Swipe Right for Padel
The notification ping on my iPhone shattered my concentration. Another DM from the baseball group chat. 'Saturday's game is gonna be LIT bro don't bail.' I groaned into my pillow. My dad had already signed me up for summer league—again—because 'it builds character' or whatever.
The truth? I hated baseball. The standing around, the pressure, the way my cleats always felt too tight. But what could I say? My grandpa played college ball. My dad played varsity. Meanwhile, I was out here lowkey dreading every weekend like it was a dentist appointment.
Then came the day my phone died during warm-ups. I wandered behind the community center and found them—two people on a small enclosed court, swinging racquets with these neon balls bouncing everywhere. Padel.

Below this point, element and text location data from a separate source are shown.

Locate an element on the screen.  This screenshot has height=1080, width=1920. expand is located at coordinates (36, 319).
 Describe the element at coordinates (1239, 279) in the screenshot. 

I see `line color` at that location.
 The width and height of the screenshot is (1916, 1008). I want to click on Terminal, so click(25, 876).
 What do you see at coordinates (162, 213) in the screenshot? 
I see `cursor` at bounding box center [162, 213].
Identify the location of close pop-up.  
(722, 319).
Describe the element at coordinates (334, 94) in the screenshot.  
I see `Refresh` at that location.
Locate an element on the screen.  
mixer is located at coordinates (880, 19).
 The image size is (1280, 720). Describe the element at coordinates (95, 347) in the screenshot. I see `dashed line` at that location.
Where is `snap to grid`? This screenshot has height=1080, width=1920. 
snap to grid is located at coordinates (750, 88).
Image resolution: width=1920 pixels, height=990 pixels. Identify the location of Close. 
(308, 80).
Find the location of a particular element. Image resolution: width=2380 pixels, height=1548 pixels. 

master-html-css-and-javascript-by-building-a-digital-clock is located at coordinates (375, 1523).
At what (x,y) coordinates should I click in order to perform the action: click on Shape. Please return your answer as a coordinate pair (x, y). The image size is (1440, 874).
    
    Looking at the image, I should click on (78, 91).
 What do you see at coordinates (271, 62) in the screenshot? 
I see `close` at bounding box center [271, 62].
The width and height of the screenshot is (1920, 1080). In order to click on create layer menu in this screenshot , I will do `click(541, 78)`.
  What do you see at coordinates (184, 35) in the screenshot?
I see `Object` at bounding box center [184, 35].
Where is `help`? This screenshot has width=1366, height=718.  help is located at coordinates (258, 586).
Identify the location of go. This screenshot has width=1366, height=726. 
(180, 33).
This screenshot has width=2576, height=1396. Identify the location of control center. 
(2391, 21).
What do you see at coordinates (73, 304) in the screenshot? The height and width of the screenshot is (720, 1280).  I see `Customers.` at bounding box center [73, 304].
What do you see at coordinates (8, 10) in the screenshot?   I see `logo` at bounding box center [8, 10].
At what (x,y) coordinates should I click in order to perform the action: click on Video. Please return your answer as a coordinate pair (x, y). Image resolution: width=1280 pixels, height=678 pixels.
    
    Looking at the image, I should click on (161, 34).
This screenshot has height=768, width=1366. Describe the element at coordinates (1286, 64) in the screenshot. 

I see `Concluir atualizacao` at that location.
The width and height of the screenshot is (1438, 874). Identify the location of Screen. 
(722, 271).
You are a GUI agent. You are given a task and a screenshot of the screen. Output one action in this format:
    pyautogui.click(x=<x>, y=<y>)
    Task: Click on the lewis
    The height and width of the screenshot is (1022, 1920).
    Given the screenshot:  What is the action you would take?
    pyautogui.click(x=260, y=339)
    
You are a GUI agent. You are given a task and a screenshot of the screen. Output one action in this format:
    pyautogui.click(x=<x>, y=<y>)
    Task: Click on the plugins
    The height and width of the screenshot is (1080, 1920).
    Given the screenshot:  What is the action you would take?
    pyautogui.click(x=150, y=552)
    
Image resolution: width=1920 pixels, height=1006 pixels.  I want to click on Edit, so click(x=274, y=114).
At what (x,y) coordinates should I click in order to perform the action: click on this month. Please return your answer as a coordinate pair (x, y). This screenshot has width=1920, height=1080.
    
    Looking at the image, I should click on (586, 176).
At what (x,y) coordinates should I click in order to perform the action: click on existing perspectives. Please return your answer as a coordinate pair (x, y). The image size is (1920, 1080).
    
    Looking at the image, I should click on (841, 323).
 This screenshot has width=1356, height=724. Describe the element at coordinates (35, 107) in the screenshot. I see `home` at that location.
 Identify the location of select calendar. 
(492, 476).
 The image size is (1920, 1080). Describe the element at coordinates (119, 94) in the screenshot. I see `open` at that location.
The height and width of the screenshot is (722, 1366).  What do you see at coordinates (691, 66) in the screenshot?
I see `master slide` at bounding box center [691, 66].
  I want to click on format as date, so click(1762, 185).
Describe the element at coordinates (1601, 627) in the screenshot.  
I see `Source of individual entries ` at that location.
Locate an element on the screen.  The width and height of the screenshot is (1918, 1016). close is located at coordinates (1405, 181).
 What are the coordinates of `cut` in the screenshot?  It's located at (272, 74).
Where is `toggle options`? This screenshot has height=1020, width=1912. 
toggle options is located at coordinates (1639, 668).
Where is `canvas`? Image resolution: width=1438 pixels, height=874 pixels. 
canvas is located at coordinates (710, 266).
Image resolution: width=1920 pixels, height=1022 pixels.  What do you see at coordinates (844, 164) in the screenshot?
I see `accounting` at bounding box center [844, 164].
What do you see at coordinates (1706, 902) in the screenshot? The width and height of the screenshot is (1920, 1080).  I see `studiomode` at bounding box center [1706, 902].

'Wanna hit?' one of them asked. This girl with messy braids and the coolest high-top Nikes I'd ever seen.
'I—uh—don't know how.'
'Perfect. Neither did we last week.' She grinned. 'I'm Jayla. This is Marcus. We're trash at it but it's fun.'
I picked up a racquet. Something clicked immediately. The glass walls, the quick volleys, the way you could use them like squash. No standing around waiting for something to happen. I was terrible but I was grinning like an idiot.
'You got hops!' Marcus laughed when I actually returned a serve.
My phone buzzed in my pocket later that night. 47 unread messages. Most from the baseball crew complaining about practice tomorrow. But one notification stood out—Jayla had followed me on insta. 'Beginner padel crew meets again Thursday. Bring A game lol.'
I stared at my ceiling for an hour. The baseball expectations felt like a weight I'd been carrying forever. But this? This felt like mine.
The next Saturday, I told my dad I couldn't make the game. 'Something came up,' I said, surprised at how steady my voice was. His confused expression almost made me cave. But then I remembered the way the ball felt coming off my racquet, the sound of laughter in that enclosed court, the feeling of being good at something because I chose it—not because someone expected it.